- [EXERCISE GOAL]: Restrict the output to the lines below starting at the one that contains "Where should I click to: Click the left" and ending at the one that contains "This screenshot has height=625, width=500.", and restate them word for word, both ends included.

◇ ◇ ◇

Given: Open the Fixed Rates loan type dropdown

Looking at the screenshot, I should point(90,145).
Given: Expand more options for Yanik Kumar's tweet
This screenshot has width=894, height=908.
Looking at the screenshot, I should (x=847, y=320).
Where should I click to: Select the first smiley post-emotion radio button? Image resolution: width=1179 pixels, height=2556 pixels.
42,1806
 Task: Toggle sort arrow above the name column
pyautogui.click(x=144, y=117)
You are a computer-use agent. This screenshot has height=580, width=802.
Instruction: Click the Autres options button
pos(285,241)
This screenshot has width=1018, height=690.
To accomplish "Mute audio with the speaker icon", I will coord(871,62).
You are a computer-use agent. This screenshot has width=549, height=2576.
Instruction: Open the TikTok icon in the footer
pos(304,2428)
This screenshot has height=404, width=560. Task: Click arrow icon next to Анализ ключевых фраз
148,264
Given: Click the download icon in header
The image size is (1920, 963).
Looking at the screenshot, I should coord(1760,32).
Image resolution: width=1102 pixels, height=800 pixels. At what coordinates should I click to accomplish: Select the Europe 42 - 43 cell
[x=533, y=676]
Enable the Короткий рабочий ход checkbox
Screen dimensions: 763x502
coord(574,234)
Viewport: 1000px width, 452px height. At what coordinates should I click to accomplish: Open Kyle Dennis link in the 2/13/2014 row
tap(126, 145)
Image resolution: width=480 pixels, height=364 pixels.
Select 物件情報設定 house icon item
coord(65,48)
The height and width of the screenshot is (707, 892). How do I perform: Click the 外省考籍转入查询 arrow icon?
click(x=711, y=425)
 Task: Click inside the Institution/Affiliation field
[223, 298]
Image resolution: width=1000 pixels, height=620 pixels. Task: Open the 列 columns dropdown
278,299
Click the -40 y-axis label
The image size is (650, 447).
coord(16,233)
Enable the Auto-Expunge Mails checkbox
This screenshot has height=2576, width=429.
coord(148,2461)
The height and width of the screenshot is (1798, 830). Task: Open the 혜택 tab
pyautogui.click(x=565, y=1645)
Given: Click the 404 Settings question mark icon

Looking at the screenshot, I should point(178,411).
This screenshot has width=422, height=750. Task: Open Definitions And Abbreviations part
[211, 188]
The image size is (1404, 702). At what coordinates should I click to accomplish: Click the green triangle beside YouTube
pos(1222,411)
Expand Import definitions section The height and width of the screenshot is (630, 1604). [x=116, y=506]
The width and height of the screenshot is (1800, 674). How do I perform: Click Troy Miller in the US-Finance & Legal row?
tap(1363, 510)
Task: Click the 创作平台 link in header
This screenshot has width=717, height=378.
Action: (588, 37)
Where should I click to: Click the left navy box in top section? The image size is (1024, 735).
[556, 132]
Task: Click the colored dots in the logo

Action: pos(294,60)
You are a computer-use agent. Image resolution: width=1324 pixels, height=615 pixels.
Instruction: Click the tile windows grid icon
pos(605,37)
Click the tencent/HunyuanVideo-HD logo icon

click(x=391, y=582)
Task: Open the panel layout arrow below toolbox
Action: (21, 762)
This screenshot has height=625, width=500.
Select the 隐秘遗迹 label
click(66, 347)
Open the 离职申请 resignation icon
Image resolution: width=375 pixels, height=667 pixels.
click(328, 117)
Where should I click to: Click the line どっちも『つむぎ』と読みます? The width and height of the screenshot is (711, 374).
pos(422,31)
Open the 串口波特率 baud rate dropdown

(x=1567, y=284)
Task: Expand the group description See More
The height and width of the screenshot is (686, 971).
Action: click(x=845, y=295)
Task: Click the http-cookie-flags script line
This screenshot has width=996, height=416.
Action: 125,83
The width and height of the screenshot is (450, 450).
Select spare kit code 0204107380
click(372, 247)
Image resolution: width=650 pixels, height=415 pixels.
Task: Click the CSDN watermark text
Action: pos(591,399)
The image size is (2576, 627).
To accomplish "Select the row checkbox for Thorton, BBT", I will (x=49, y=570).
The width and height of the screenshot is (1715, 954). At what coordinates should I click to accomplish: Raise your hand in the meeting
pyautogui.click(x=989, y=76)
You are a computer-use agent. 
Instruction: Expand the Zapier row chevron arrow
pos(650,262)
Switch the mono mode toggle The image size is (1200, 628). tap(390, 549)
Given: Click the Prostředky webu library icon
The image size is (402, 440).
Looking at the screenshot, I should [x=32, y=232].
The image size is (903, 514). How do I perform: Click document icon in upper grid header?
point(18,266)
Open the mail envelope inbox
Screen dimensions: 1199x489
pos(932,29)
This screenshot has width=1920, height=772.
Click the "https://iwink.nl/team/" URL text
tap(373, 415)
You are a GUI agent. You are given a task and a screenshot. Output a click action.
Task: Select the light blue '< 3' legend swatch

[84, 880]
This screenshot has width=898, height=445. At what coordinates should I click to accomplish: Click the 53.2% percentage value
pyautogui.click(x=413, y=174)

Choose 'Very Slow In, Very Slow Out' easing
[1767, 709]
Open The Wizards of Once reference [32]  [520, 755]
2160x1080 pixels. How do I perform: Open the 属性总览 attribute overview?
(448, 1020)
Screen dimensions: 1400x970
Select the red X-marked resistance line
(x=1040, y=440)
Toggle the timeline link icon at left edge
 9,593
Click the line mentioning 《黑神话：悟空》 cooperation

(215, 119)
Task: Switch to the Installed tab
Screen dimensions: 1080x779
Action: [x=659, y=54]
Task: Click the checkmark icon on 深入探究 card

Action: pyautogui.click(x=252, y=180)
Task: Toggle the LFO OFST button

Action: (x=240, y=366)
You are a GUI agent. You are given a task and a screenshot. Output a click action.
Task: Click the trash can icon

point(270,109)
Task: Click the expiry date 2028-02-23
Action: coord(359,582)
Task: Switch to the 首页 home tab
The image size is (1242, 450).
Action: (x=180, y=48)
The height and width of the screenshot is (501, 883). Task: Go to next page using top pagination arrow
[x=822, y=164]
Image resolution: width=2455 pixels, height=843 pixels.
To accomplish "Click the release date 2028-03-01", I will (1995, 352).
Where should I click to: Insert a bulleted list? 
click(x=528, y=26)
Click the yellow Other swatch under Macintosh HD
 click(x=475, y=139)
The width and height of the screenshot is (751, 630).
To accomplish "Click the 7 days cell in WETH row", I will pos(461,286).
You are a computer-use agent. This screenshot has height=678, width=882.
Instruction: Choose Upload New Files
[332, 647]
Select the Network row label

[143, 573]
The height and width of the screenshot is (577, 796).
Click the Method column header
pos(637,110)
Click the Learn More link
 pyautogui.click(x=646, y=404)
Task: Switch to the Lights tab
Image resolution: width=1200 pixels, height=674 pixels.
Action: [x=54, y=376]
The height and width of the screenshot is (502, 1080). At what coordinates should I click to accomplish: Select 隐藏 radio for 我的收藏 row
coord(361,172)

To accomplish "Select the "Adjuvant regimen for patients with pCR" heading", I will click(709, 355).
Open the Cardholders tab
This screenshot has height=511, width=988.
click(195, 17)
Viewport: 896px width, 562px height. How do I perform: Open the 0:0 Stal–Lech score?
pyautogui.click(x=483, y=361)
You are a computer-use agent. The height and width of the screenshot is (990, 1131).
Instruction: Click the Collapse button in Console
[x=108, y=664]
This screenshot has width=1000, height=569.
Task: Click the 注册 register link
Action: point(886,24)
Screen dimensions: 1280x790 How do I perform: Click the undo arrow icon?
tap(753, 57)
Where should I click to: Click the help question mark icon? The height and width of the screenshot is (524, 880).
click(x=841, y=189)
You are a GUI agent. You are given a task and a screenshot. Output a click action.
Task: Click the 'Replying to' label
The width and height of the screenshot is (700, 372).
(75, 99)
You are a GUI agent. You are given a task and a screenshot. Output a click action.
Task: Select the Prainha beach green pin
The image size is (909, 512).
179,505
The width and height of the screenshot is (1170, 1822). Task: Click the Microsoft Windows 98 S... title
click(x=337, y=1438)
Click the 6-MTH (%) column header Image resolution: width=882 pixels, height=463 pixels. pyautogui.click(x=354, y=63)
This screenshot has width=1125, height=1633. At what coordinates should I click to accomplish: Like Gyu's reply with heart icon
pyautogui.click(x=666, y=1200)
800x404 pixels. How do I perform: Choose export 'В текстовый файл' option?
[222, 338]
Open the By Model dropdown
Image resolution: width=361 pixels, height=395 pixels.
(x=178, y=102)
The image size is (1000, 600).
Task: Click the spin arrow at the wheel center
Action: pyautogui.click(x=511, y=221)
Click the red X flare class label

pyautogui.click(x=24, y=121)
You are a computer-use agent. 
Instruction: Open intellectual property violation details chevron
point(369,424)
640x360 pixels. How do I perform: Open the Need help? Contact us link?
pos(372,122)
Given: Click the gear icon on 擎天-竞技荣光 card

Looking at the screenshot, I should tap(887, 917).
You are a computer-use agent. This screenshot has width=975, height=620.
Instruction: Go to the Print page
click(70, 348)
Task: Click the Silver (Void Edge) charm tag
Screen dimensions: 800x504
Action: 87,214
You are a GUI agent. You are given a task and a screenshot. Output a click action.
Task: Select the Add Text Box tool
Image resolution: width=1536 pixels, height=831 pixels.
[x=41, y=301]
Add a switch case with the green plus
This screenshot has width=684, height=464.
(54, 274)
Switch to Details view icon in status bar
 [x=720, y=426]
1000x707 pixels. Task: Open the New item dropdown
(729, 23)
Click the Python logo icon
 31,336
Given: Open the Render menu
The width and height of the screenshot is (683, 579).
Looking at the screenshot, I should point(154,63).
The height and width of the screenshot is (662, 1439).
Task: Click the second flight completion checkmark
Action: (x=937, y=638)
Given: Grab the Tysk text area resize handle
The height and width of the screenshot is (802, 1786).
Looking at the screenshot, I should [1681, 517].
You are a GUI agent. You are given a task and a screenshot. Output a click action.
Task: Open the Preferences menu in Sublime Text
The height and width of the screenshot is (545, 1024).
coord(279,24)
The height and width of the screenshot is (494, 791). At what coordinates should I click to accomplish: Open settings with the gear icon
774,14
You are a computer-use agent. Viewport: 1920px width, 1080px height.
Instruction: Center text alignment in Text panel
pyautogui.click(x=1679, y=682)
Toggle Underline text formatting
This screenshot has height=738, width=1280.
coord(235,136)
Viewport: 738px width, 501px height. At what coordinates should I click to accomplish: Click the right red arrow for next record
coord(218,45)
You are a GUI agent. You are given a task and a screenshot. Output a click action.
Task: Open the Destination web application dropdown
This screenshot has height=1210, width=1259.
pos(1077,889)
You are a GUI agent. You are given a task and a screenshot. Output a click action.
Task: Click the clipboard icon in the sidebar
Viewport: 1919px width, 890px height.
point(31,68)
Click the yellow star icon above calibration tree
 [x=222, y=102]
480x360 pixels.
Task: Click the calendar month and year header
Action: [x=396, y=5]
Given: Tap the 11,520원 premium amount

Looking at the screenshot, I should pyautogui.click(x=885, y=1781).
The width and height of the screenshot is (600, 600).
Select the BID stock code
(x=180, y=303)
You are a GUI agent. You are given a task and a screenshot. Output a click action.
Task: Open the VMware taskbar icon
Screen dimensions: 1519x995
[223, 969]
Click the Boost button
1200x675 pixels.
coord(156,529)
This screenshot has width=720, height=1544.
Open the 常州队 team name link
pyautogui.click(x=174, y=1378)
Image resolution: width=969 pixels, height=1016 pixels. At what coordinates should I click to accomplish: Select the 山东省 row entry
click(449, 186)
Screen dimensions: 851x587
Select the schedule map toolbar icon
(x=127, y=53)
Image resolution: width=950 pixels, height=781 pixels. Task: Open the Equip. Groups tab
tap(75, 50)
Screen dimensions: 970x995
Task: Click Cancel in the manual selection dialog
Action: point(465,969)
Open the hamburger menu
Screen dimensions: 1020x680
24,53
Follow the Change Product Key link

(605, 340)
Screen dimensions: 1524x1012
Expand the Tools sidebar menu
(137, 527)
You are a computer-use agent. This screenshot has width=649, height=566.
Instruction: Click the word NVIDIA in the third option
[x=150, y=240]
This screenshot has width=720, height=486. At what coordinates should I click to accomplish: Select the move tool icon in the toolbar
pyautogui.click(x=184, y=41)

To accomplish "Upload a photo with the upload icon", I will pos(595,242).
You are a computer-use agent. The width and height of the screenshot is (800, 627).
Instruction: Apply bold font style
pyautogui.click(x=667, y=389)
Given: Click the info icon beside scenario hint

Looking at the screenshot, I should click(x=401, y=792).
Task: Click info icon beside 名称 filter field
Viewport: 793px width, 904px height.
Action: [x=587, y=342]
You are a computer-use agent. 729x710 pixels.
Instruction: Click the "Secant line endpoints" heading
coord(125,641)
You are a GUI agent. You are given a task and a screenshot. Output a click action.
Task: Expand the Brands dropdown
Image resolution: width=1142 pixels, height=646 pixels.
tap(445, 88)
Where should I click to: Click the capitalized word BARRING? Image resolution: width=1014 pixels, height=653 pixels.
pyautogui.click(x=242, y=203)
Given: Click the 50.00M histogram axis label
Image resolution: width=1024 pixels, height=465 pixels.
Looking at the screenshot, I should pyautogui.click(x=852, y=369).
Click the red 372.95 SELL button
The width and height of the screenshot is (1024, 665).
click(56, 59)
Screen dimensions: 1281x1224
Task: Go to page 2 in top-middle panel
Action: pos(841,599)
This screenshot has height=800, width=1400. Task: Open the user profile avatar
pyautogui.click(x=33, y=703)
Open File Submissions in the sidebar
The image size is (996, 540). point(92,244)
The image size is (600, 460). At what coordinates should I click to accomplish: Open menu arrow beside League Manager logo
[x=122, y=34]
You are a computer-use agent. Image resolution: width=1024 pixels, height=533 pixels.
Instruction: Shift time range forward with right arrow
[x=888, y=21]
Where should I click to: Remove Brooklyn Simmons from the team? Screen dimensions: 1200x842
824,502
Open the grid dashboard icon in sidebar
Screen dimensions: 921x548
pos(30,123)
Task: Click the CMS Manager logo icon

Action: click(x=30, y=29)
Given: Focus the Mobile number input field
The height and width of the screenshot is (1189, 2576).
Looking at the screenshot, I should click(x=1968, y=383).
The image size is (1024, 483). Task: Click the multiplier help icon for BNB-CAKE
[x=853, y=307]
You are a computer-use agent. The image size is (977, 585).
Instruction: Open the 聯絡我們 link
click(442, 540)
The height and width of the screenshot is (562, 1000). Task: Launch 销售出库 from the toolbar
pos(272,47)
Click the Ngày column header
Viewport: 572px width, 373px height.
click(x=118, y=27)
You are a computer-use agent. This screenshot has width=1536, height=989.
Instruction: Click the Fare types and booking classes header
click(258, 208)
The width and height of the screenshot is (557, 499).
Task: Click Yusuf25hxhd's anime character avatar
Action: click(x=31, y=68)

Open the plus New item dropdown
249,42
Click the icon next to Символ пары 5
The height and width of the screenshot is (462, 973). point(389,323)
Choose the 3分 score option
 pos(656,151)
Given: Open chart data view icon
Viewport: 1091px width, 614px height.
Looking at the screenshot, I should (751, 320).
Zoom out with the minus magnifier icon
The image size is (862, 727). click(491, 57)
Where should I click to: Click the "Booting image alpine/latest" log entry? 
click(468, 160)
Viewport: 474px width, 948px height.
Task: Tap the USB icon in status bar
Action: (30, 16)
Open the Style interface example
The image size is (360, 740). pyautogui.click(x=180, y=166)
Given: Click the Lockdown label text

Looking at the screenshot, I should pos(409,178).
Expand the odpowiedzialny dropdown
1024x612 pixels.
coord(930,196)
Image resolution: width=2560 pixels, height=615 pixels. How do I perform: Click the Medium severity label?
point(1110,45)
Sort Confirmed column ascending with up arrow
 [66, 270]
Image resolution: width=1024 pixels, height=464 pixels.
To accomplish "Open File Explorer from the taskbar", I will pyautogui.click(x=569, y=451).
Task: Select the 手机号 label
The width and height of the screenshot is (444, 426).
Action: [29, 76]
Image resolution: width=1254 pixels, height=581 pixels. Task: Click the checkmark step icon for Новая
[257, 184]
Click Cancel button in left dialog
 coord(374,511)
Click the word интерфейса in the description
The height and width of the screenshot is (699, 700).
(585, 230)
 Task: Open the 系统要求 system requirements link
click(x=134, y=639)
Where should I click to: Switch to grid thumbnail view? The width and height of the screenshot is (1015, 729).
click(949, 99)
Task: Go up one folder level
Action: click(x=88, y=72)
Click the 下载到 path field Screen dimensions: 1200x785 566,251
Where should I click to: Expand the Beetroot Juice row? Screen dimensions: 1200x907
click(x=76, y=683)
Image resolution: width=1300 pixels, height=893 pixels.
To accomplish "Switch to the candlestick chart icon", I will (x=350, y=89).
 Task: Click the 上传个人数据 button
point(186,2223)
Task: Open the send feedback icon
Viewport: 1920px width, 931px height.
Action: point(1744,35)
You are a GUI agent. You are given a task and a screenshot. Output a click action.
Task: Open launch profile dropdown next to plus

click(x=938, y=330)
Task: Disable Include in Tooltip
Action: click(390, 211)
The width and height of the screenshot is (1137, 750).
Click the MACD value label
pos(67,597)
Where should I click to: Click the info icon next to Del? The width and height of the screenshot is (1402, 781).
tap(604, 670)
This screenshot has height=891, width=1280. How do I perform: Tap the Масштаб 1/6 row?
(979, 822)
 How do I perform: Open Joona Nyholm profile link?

◇ ◇ ◇

- [SOLUTION TO THIS TASK]:
Where should I click to: Click the left navy box in top section? The image size is (1024, 735).
[556, 132]
Task: Click the colored dots in the logo

Action: pos(294,60)
You are a computer-use agent. Image resolution: width=1324 pixels, height=615 pixels.
Instruction: Click the tile windows grid icon
pos(605,37)
Click the tencent/HunyuanVideo-HD logo icon

click(x=391, y=582)
Task: Open the panel layout arrow below toolbox
Action: (21, 762)
This screenshot has height=625, width=500.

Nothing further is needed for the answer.